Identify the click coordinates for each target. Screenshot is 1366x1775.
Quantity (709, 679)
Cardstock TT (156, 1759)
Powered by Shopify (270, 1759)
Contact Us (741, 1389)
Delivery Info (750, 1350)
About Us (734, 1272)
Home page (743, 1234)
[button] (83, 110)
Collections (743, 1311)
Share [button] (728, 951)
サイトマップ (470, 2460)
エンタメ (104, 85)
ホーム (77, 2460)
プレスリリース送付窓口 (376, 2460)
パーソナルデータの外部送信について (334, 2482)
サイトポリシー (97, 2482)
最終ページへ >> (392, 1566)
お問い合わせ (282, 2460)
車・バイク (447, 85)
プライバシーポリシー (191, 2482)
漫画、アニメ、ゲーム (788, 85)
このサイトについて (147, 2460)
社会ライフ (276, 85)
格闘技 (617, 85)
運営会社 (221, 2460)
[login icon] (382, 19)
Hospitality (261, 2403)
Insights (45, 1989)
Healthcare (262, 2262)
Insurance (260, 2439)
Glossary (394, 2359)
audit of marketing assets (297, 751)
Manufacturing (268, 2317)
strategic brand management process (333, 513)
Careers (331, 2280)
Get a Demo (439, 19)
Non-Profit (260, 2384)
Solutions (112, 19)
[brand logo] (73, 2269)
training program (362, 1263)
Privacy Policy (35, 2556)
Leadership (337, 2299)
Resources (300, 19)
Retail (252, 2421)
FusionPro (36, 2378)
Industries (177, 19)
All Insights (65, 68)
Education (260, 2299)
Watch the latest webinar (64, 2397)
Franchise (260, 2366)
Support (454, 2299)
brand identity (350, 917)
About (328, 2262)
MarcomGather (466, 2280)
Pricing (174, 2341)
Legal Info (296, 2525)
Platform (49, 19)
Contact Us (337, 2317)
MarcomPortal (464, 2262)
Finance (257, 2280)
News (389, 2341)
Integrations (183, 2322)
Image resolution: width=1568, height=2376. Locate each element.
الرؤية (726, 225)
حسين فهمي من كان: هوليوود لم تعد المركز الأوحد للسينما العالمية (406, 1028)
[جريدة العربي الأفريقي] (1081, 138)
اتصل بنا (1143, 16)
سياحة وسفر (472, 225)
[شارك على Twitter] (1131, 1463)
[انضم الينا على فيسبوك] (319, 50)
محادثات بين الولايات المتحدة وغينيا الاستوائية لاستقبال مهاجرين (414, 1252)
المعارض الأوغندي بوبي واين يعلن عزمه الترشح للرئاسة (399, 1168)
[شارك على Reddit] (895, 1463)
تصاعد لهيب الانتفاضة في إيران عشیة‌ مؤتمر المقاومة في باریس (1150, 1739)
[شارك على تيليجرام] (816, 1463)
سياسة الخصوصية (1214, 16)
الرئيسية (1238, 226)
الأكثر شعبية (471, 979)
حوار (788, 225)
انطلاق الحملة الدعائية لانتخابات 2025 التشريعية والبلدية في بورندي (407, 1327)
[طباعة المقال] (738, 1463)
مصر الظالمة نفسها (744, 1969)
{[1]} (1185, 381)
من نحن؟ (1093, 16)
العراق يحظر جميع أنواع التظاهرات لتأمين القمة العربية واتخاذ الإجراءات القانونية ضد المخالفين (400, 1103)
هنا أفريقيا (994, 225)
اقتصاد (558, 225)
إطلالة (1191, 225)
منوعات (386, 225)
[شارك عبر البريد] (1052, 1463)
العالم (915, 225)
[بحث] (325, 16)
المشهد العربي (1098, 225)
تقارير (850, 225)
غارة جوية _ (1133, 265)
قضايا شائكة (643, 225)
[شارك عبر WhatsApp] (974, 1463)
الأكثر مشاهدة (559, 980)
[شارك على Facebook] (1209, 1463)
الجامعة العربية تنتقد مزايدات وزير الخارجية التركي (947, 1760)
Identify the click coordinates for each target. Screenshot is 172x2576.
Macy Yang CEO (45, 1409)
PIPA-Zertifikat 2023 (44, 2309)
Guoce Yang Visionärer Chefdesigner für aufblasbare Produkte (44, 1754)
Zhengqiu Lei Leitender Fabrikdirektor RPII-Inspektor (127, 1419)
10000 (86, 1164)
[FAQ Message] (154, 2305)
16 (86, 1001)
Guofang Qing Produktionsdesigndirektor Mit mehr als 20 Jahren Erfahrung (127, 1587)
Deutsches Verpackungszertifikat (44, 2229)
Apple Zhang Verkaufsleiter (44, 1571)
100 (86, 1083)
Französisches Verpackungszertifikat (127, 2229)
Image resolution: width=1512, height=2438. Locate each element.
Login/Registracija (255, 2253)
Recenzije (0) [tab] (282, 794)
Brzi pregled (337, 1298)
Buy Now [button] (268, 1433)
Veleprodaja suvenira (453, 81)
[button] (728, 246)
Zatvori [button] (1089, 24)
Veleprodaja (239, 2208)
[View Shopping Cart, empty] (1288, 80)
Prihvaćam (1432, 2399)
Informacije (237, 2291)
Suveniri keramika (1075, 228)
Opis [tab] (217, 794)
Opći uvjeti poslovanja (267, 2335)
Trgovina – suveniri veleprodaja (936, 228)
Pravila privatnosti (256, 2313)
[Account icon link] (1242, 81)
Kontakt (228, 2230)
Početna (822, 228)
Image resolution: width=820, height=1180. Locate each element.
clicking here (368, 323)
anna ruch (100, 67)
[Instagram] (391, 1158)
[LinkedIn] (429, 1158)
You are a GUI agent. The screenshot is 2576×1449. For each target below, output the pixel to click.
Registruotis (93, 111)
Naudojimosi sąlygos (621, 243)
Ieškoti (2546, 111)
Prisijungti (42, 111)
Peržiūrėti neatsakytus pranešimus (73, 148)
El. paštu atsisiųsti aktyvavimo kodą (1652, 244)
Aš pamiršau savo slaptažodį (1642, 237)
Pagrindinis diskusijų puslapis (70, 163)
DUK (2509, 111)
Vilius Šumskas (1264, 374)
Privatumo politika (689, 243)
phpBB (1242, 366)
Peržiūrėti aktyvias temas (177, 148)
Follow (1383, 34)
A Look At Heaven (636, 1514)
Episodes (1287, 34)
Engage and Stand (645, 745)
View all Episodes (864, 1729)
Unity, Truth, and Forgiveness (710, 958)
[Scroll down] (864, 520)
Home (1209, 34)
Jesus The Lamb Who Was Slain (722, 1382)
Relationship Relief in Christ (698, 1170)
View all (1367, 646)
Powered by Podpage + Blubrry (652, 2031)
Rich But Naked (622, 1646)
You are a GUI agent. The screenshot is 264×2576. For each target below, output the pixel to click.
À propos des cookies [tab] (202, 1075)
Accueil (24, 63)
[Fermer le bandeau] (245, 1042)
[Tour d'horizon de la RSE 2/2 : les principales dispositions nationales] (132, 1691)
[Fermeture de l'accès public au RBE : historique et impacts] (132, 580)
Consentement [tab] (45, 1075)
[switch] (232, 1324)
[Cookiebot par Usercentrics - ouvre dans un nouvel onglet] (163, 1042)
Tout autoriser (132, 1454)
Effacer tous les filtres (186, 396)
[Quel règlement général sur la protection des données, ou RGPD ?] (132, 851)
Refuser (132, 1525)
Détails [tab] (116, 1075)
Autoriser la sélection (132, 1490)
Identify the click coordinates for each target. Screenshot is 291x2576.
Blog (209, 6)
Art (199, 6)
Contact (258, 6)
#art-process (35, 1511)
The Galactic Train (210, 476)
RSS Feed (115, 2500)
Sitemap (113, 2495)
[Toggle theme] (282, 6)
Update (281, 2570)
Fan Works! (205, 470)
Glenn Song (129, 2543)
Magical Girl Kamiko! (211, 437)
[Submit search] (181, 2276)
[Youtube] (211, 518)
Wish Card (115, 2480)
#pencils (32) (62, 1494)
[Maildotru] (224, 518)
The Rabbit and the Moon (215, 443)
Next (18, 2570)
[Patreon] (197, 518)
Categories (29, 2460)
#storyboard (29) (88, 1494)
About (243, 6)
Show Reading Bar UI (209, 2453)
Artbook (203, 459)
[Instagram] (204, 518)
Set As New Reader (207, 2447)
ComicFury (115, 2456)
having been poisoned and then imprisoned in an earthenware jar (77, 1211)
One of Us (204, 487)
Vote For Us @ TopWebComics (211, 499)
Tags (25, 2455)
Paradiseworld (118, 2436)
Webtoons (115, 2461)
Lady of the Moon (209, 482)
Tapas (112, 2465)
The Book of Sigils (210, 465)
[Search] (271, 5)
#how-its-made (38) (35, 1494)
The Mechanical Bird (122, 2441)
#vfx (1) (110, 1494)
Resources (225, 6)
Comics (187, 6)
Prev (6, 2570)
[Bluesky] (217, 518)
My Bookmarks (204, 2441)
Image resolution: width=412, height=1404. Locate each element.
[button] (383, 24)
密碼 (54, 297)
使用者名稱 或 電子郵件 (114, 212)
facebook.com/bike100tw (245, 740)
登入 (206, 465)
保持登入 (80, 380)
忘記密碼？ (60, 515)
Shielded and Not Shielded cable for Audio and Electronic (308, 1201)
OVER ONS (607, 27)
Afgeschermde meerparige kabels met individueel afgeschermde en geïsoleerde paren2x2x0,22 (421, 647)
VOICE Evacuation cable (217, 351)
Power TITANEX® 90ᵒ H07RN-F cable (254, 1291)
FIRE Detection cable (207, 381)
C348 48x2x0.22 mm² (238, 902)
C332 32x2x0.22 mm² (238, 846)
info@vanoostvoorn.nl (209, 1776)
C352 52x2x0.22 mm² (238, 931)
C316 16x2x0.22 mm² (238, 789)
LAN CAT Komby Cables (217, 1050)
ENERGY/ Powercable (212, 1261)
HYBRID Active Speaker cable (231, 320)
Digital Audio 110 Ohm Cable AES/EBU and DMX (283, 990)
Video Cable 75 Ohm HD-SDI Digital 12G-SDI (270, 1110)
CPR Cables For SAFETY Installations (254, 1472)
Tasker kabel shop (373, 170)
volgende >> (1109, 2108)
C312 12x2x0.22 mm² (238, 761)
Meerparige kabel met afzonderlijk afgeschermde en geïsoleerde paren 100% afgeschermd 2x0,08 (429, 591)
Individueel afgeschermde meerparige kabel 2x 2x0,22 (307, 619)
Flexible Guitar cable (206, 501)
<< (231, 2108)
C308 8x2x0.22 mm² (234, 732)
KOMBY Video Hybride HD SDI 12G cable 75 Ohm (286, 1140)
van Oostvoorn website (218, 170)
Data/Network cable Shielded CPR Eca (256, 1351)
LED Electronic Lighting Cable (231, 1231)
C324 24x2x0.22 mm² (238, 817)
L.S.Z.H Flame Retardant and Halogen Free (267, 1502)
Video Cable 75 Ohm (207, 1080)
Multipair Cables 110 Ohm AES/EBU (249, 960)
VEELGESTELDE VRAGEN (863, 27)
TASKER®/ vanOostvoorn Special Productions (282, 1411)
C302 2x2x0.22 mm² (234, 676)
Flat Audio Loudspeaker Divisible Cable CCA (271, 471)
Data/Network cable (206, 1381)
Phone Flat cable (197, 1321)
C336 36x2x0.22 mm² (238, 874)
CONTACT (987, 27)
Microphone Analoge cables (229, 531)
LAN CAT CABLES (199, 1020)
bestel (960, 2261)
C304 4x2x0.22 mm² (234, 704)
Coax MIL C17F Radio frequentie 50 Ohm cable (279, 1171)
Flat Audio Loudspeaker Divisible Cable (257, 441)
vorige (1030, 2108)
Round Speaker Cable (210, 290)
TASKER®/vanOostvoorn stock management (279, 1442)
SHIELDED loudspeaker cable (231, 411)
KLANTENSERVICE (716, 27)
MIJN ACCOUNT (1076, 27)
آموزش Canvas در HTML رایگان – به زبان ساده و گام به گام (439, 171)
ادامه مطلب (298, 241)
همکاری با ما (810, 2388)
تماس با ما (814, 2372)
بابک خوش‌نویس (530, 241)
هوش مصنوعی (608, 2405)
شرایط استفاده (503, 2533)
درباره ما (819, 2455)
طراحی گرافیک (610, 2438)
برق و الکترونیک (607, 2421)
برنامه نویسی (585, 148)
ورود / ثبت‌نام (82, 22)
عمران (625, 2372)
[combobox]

-- Task directions --
Your answer must be the lines from the first line of the records through the line containing "このサイトについて (147, 2460)", copied exactly.

-- Result below --
Identify the click coordinates for each target. Screenshot is 1366x1775.
Quantity (709, 679)
Cardstock TT (156, 1759)
Powered by Shopify (270, 1759)
Contact Us (741, 1389)
Delivery Info (750, 1350)
About Us (734, 1272)
Home page (743, 1234)
[button] (83, 110)
Collections (743, 1311)
Share [button] (728, 951)
サイトマップ (470, 2460)
エンタメ (104, 85)
ホーム (77, 2460)
プレスリリース送付窓口 (376, 2460)
パーソナルデータの外部送信について (334, 2482)
サイトポリシー (97, 2482)
最終ページへ >> (392, 1566)
お問い合わせ (282, 2460)
車・バイク (447, 85)
プライバシーポリシー (191, 2482)
漫画、アニメ、ゲーム (788, 85)
このサイトについて (147, 2460)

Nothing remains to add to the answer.